◆ **What to work on**
From the records below, copy each line that has the word "Switch" in it.

◆ **Given information**
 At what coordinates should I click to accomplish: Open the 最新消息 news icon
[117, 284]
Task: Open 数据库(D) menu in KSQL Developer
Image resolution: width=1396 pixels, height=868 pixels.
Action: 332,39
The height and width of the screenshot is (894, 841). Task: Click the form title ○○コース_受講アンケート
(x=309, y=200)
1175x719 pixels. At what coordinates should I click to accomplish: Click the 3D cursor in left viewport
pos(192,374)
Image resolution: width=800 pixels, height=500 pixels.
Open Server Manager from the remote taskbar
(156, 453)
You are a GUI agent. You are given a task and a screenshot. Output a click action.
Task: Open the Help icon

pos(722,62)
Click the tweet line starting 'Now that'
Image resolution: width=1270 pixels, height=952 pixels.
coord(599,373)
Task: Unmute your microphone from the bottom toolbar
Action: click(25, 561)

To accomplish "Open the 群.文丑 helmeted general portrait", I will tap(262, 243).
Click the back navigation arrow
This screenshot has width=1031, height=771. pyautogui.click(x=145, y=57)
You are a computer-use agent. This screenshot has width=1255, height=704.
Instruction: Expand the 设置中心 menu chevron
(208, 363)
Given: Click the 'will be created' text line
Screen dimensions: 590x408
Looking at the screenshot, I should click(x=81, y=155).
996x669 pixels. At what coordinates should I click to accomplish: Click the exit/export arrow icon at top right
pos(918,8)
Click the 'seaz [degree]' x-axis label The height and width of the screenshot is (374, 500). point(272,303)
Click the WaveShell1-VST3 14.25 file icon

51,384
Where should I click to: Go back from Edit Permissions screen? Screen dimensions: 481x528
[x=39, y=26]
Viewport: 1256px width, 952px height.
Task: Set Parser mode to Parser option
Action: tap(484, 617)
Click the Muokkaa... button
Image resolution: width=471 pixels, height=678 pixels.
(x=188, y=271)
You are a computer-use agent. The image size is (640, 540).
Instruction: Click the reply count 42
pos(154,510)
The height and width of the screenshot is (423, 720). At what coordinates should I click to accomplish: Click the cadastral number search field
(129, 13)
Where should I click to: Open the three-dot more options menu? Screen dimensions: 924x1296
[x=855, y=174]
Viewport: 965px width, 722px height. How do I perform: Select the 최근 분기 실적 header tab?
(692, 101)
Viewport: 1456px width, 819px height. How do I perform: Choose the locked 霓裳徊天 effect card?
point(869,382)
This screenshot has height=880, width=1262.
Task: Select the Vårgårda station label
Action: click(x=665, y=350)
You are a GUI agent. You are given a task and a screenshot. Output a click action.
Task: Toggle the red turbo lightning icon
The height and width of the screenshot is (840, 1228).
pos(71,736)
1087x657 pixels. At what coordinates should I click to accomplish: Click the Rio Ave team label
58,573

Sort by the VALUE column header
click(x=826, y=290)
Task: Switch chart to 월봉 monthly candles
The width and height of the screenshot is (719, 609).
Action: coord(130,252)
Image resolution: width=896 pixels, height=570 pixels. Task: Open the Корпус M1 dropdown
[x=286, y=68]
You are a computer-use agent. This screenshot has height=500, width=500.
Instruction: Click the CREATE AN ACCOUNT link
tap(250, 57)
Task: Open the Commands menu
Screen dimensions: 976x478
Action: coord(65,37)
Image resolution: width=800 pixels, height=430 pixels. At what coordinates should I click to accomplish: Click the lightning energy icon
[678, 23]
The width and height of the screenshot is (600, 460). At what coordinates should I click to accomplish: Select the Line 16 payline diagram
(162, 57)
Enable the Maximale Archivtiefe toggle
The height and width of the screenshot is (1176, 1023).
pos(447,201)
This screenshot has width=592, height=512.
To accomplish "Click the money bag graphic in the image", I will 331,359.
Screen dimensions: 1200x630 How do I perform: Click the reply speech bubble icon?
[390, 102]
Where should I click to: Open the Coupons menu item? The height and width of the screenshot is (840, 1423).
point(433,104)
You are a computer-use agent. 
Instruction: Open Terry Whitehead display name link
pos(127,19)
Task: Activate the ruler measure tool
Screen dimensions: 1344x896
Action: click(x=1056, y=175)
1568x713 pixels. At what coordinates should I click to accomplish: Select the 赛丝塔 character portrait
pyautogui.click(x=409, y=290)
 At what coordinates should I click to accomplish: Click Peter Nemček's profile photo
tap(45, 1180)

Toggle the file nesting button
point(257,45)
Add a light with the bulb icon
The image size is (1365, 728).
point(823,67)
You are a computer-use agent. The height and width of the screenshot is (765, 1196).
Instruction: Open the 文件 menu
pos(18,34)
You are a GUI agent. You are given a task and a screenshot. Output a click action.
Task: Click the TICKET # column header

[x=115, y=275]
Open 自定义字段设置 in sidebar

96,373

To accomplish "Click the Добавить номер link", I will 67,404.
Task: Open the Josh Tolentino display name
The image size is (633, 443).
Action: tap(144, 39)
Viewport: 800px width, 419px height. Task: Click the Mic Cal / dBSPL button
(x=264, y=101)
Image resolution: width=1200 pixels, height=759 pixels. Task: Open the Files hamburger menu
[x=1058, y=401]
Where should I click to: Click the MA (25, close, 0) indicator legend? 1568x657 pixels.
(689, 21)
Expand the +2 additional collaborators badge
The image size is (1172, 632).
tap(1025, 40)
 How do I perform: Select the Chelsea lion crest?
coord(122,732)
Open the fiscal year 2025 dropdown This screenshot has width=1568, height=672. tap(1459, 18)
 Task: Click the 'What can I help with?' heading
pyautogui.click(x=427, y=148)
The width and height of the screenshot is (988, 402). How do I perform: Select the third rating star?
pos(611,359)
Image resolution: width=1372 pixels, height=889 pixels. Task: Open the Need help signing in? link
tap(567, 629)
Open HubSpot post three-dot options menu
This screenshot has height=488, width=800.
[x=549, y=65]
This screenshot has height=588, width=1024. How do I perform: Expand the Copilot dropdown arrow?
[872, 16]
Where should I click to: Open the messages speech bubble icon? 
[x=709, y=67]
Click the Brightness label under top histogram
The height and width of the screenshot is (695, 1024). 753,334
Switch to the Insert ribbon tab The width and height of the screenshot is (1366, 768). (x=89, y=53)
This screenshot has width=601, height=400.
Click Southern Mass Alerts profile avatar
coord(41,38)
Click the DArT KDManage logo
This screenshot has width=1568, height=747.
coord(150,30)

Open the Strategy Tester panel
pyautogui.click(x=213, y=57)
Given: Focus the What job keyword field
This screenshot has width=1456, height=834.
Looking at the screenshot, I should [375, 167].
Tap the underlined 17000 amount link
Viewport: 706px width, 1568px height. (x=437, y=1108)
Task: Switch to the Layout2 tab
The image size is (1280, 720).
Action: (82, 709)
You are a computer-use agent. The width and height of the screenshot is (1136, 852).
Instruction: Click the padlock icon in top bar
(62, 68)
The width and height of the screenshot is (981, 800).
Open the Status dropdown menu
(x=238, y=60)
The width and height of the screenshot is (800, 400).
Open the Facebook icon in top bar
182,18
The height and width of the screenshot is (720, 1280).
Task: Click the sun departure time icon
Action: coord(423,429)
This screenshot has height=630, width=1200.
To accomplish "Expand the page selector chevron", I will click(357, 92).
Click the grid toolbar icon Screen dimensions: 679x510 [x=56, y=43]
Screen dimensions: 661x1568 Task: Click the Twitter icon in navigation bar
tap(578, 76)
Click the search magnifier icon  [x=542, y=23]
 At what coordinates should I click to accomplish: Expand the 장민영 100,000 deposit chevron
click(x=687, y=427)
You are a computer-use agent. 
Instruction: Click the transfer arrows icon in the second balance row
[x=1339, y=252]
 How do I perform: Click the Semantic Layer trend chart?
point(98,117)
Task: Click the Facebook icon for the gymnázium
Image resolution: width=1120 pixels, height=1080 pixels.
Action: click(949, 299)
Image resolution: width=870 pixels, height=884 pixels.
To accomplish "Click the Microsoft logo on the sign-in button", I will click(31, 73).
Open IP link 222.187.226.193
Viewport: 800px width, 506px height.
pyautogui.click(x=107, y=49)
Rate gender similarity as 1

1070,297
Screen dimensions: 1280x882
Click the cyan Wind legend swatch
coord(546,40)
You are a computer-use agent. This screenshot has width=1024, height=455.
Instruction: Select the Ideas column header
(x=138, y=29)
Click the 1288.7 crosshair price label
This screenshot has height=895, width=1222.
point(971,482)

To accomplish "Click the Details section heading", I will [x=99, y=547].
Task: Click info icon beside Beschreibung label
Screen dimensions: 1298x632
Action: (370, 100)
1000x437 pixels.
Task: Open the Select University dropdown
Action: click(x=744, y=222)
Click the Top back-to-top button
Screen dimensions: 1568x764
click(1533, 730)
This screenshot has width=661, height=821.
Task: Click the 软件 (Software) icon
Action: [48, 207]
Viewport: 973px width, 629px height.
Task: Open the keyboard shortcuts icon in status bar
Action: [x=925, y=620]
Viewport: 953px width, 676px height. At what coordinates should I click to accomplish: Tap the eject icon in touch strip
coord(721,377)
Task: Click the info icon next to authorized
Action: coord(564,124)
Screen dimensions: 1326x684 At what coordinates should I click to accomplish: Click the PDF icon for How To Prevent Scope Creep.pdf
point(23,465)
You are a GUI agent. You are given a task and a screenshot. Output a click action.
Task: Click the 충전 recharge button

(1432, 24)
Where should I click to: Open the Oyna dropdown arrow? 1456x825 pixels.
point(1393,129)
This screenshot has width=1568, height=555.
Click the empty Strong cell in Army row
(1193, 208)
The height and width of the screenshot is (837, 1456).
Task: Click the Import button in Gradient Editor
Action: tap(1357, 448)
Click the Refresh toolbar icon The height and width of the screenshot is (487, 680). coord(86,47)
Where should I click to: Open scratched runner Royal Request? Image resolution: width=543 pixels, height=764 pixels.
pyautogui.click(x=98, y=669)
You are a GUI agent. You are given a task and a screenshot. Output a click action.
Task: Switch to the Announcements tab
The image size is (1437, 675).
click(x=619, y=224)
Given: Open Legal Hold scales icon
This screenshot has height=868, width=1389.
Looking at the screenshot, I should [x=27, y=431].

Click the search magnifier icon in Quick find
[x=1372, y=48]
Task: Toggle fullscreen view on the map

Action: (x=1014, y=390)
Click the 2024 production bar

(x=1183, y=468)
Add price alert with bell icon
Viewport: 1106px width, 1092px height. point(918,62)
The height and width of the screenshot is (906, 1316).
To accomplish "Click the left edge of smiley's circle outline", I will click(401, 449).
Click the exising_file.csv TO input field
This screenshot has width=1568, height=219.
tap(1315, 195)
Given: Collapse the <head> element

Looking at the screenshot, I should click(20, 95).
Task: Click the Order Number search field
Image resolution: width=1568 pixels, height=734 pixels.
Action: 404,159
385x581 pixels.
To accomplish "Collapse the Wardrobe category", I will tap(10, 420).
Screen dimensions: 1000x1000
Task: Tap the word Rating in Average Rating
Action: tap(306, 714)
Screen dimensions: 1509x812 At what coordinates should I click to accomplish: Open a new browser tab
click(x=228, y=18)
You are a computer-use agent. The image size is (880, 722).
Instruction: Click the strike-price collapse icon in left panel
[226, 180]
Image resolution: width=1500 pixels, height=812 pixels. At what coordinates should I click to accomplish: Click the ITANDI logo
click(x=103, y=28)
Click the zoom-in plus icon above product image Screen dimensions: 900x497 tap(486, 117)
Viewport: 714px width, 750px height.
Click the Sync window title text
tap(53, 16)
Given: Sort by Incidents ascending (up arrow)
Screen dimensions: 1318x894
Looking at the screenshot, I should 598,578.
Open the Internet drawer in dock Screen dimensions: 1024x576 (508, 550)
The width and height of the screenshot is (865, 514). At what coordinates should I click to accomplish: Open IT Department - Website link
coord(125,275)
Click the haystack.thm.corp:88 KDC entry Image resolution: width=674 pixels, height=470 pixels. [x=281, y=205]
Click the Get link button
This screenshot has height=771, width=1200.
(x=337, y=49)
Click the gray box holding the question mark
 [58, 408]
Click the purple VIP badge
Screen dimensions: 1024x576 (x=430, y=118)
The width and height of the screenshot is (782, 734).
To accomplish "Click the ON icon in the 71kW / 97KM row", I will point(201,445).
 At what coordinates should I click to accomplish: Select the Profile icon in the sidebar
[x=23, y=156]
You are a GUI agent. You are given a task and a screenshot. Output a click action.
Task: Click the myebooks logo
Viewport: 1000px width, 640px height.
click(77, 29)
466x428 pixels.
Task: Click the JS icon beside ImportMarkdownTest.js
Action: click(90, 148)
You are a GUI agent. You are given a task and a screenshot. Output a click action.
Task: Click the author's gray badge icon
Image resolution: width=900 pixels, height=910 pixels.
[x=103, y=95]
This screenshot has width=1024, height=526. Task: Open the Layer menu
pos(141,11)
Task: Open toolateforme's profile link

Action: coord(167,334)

◆ **Completed task**
Task: Switch chart to 월봉 monthly candles
Switch to the Insert ribbon tab The width and height of the screenshot is (1366, 768). (x=89, y=53)
Task: Switch to the Layout2 tab
Task: Switch to the Announcements tab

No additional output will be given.